De viskraam staat al geruimte tijd op de plek. De vergunning voor de standplaats is in 1997 door de toenmalige gemeente Skarsterlân in het beleid opgenomen. De bezwaarmaker is ook al langere tijd niet gelukkig met het uitzicht en de geur van gebakken vis in zijn woning. Vorig jaar besloot hij om bezwaar te maken. De bezwarencommissie behandelde het geschil in december 2015.

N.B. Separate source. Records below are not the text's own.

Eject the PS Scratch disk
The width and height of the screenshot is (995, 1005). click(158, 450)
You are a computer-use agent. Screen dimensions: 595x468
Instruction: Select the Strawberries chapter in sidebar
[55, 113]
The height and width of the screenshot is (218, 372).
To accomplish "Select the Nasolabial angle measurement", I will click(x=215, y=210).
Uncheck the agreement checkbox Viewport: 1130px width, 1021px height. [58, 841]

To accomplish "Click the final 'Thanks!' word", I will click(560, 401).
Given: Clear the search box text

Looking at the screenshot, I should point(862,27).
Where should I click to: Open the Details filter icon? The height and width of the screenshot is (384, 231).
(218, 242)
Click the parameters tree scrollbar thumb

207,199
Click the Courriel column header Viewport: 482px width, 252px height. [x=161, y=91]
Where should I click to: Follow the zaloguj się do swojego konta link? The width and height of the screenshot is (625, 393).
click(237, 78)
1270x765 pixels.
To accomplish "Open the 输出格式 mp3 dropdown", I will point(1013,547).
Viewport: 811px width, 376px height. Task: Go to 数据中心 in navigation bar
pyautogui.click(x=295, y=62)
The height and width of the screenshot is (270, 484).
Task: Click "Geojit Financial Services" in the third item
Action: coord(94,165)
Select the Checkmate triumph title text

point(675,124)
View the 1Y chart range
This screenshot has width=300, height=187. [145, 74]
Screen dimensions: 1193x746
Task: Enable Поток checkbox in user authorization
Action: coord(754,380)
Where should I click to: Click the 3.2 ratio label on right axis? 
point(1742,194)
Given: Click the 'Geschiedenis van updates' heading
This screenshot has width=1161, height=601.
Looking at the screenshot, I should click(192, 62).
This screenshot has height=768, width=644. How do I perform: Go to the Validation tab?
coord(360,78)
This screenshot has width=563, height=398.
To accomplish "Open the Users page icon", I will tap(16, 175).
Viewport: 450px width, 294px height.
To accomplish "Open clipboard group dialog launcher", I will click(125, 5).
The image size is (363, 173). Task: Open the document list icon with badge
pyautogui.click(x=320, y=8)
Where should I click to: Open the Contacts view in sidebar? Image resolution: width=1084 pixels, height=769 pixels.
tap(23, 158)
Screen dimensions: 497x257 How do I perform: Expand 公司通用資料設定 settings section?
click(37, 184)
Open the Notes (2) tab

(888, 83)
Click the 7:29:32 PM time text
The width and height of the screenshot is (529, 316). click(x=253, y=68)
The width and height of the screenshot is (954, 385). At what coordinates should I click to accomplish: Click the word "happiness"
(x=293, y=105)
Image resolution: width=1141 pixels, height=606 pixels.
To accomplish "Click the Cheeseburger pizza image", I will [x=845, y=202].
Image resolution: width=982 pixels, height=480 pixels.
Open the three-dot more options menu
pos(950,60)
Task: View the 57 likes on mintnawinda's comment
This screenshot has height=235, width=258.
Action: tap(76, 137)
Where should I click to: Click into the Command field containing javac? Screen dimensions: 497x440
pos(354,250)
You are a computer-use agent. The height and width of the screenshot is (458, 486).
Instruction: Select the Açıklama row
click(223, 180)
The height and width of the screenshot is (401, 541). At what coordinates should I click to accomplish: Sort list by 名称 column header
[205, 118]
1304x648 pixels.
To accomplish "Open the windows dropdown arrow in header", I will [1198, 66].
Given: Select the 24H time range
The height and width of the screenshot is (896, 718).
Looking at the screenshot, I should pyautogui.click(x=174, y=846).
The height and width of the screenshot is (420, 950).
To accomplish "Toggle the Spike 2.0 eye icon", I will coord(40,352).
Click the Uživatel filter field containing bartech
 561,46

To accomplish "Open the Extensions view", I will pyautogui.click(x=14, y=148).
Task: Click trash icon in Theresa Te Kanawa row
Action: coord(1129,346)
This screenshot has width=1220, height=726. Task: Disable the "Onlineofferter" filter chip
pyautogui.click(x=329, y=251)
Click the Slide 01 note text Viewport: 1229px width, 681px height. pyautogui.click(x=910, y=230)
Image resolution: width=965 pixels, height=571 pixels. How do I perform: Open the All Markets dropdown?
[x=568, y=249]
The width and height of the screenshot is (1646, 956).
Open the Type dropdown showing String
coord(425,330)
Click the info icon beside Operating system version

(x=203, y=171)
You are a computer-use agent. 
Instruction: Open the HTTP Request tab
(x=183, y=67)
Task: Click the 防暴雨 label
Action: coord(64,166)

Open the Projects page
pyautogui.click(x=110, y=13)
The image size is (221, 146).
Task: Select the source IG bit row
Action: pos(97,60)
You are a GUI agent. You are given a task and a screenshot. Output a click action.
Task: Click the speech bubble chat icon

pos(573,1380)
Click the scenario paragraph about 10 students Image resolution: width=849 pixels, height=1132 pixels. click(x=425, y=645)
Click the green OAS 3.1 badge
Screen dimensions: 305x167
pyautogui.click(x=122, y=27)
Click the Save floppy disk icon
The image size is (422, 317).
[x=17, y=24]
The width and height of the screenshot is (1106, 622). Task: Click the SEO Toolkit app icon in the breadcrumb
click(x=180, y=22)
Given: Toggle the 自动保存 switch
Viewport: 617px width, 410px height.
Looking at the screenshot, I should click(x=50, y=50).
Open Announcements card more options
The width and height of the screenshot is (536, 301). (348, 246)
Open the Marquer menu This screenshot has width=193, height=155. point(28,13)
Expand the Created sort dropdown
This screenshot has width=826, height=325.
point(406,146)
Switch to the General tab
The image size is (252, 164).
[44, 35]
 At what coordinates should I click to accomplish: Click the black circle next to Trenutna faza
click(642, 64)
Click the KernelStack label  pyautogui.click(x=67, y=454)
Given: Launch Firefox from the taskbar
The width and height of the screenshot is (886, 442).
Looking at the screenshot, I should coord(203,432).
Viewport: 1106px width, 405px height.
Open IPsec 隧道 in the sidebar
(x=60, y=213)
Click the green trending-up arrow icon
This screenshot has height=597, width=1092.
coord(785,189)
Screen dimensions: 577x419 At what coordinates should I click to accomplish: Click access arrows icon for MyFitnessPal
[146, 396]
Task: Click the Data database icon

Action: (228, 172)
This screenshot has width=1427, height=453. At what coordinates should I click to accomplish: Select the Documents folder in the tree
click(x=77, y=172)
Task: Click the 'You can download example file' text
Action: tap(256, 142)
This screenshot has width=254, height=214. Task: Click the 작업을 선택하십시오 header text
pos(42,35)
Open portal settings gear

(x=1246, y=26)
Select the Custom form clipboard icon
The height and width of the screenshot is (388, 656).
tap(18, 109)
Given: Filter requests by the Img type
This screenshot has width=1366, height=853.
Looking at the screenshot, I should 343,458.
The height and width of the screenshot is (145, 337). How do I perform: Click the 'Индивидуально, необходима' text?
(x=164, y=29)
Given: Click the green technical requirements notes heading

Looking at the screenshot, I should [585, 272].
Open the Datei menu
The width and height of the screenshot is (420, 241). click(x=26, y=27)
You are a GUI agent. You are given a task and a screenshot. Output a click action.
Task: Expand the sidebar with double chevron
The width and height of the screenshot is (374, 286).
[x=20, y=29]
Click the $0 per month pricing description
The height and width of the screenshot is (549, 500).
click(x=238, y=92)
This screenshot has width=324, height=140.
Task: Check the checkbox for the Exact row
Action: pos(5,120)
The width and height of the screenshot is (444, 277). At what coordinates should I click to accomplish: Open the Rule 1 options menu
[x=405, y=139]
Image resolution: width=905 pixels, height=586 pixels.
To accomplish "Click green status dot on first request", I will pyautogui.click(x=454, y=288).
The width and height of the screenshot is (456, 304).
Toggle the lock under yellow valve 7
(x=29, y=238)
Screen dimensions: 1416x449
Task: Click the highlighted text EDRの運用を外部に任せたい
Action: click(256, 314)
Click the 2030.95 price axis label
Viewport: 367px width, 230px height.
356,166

De bezwaren zijn door de commissie ongegrond verklaard, waardoor de standplaatsvergunning gehandhaafd kan blijven. Toch werd gemeente De Fryske Marren wel op de vingers getikt. Zij had namelijk het besluit om een vergunning af te geven beter moeten motiveren. 'Volgens de commissie heeft uw college weliswaar de Beleidsregels standplaatsen vastgesteld, maar is niet aangetoond of daadwerkelijk aan genoemde artikelen is getoetst', staat in de motivering van het besluit. Door de gemeente aangeleverde stukken bleken niet voldoende. 'De commissie is van mening dat dit niet voldoende aantoont dat de criteria zoals genoemd in de Apv, voldoende zijn getoetst. Dit omdat ze niet in de vergunning genoemd worden'.
De 'tik op de vingers' betekent voor de gemeente dat zij in de toekomst bij aanvragen voor standplaatsen beter moet motiveren hoe het besluit is genomen. Voor de standplaats van de viskraam op de Stevenshoek heeft dit geen gevolgen. De bezwaarmaker heeft echter nog wel de mogelijkheid om in beroep te gaan en de gang naar de rechter te maken.